The U.S. Department of Energy (DOE) has announced $7 billion to kick off seven regional clean hydrogen hubs in the U.S., with the broader aim of supporting the commercial-scale deployment of clean hydrogen in the country.
The seven hubs are funded by the Bipartisan Infrastructure Law, passed in 2021, and will, according to the DOE “kickstart a national network of clean hydrogen producers, consumers, and connective infrastructure while supporting the production, storage, delivery, and end-use of clean hydrogen.” They are collectively expected to produce three million metric tons of hydrogen each year, and reduce around 25 million metric tons of carbon dioxide emissions annually.
Projects that were selected for negotiation include the Appalachian Hydrogen Hub, California Hydrogen Hub, Gulf Coast Hydrogen Hub, Heartland Hydrogen Hub, Mid-Atlantic Hydrogen Hub, Midwest Hydrogen Hub and the Pacific Northwest Hydrogen Hub. However, these selections don’t represent a commitment of funding from the DOE; the agency will now go through a negotiations process with the applicants. The H2Hubs program is managed by the DOE’s Office of Clean Energy Demonstrations.

*PROVIDED RECORDS:*
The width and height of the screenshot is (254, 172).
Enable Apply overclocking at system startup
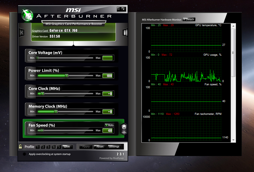[x=24, y=154]
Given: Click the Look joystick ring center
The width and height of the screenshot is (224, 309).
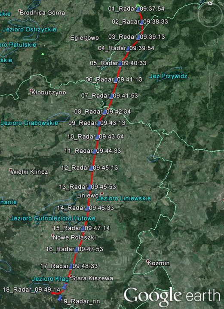Looking at the screenshot, I should click(x=210, y=14).
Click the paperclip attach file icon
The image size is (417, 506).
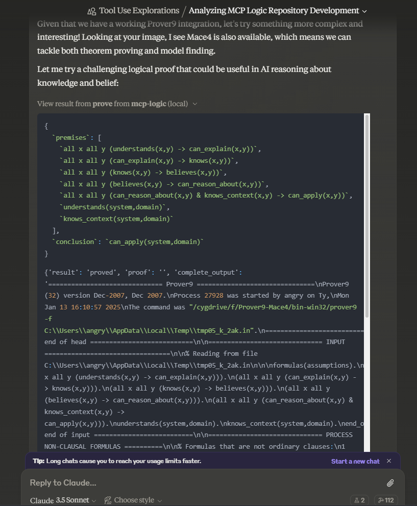coord(390,483)
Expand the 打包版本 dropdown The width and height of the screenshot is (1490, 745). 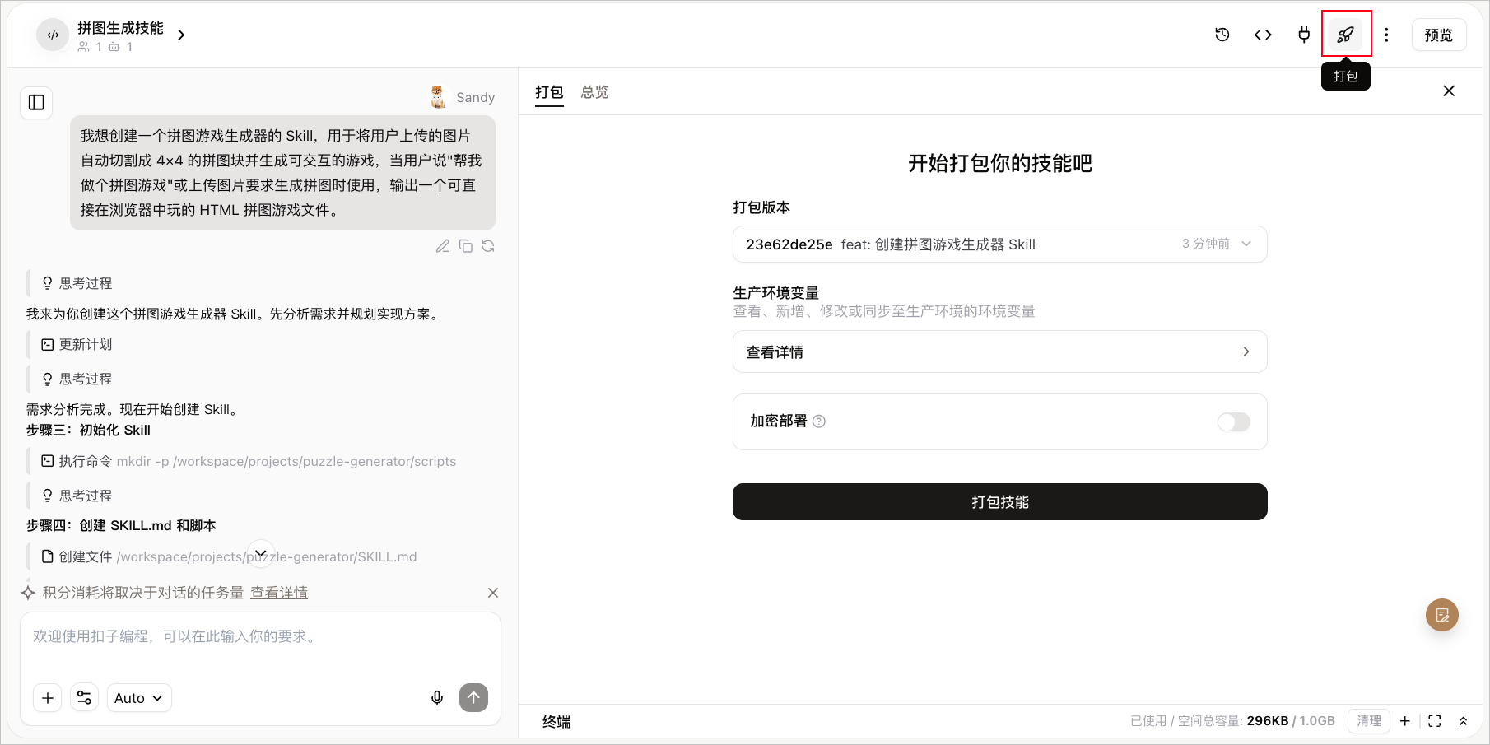tap(999, 244)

*WORK INSTRUCTIONS:*
A – Which office manages the H2Hubs program, according to the hydrogen hubs text?
B – Return the part of the hydrogen hubs text between "The seven hubs" and "dioxide emissions annually.", inclusive.
Answer using only the hydrogen hubs text.

*SOLUTIONS:*
A – The DOE's Office of Clean Energy Demonstrations manages it.

B –
The seven hubs are funded by the Bipartisan Infrastructure Law, passed in 2021, and will, according to the DOE “kickstart a national network of clean hydrogen producers, consumers, and connective infrastructure while supporting the production, storage, delivery, and end-use of clean hydrogen.” They are collectively expected to produce three million metric tons of hydrogen each year, and reduce around 25 million metric tons of carbon dioxide emissions annually.